2.3. La relance de l'effort de R & D au Royaume-Uni

Le Royaume-Uni représente un cas intéressant de redynamisation de l'effort national, après plusieurs années d'abandon.

En tout état de cause, le diagnostic que fait le Gouvernement britannique sur l'état de la recherche au Royaume-Uni est que, malgré la négligence des majorités précédentes, la science et la technologie gardent toutes leurs possibilités d'un renouveau.

Le constat sur la force de la science britannique tient en trois chiffres. La population du Royaume-Uni représente 1 % de la population mondiale, mais le pays finance 4,5 % de la science mondiale et produit 8 % des publications scientifiques mondiales, ce qui le met au second rang mondial derrière les Etats-Unis et augure bien de ses atouts pour l'avenir.

En conséquence, le Gouvernement a lancé en 1994 le programme UK FORESIGHT, après une évaluation approfondie de sa politique de la science, de l'ingéniérie et de la technologie. Il s'agit d'une vaste entreprise de consultation, de réflexion et d'anticipation des tendances en matière de science et de technologie 12.

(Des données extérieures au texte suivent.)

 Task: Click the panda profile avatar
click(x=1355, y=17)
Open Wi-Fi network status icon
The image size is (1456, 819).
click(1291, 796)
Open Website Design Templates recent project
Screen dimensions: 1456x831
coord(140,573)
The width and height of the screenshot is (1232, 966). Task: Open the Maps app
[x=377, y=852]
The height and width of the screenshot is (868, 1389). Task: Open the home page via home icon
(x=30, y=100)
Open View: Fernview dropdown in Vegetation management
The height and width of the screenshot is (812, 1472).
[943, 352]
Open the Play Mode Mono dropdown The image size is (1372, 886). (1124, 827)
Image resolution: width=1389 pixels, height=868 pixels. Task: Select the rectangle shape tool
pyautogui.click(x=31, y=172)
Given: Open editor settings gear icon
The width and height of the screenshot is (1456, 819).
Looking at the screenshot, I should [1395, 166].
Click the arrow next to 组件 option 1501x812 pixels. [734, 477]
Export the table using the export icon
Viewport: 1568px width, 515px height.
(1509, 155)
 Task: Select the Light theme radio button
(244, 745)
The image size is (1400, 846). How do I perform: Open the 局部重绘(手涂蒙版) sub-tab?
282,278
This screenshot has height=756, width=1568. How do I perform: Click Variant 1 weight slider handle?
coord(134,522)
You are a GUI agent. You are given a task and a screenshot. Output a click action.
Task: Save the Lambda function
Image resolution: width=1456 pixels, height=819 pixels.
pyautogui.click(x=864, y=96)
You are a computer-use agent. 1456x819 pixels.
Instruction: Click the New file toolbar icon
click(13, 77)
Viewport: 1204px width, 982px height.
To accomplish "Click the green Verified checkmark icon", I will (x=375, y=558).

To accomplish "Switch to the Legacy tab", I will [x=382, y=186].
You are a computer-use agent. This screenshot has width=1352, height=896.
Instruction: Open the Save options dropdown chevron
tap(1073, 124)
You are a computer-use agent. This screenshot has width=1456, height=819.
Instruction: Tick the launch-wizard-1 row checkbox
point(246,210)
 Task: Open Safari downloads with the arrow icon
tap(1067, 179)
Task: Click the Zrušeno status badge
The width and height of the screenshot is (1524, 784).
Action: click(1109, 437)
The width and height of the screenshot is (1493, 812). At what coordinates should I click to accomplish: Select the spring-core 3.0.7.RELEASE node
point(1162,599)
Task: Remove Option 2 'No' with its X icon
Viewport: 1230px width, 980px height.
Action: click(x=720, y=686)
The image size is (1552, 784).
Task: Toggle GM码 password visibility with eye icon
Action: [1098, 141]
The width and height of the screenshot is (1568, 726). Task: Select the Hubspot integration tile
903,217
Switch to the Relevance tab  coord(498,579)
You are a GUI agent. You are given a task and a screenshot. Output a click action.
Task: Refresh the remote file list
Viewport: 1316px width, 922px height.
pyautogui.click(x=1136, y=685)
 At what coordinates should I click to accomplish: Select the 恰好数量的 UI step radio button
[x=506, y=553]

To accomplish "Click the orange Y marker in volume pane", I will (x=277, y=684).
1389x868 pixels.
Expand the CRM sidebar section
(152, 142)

En 1995, le premier ensemble de perspectives et de recommandations a été publié et a donné lieu à quatre années d'approfondissement et d'applications. Une nouvelle étape du programme a débuté en avril 1999.

A cette occasion, la recherche publique a travaillé sur la définition des futurs besoins technologiques du pays et publié un rapport afférent intitulé " Long Term Technology Review ". Des rapports sectoriels ont également été élaborés par des panels sur les sujets indiqués dans le tableau suivant.

Tableau 9 : Les travaux de prospective du programme UK FORESIGHT

panels thématiques

le vieillissement de la population

la prévention des crimes et délits

les techniques de production en 2002

thèmes de base

éducation, compétences et formation

le développement durable

panels sectoriels

l'environnement citadin et les transports

les produits chimiques

la défense, l'aérospatial et les systèmes

l'énergie et l'environnement naturel

les services financiers

la chaîne alimentaire et les cultures industrielles

les soins pour la santé

information, communication et médias

les matériaux

les services aux entreprises et aux consommateurs

Le livre blanc du Gouvernement 13, un document essentiel pour cet exercice, présente les investissements programmés à partir de 2000 pour relancer la recherche.

Les universités et les instituts de recherche bénéficient, sur une période trois ans, pour rénover leurs bâtiments et équipements, d'un financement de 750 millions de livres, soit 8,5 milliards de francs, apportés par le Joint Infrastructure Fund, constitué par les pouvoirs publics et le Wellcome Trust.

En outre, un programme de 1 milliard de livres, soit 11,35 milliards de francs doit financer sur deux ans des investissements dans les infrastructures de recherche. Ce programme est financé à hauteur de 775 millions de livres (8,8 milliards de francs) par le Gouvernement et de 225 millions de livres (2,55 milliards de francs) par le Wellcome Trust.

Un effort additionnel de 250 millions de livres (2,8 milliards de francs) est consenti pour la recherche dans les domaines de la génomique, de l'électronique et des technologies de base comme les nanotechnologies, les ordinateurs quantiques et les biotechnologies.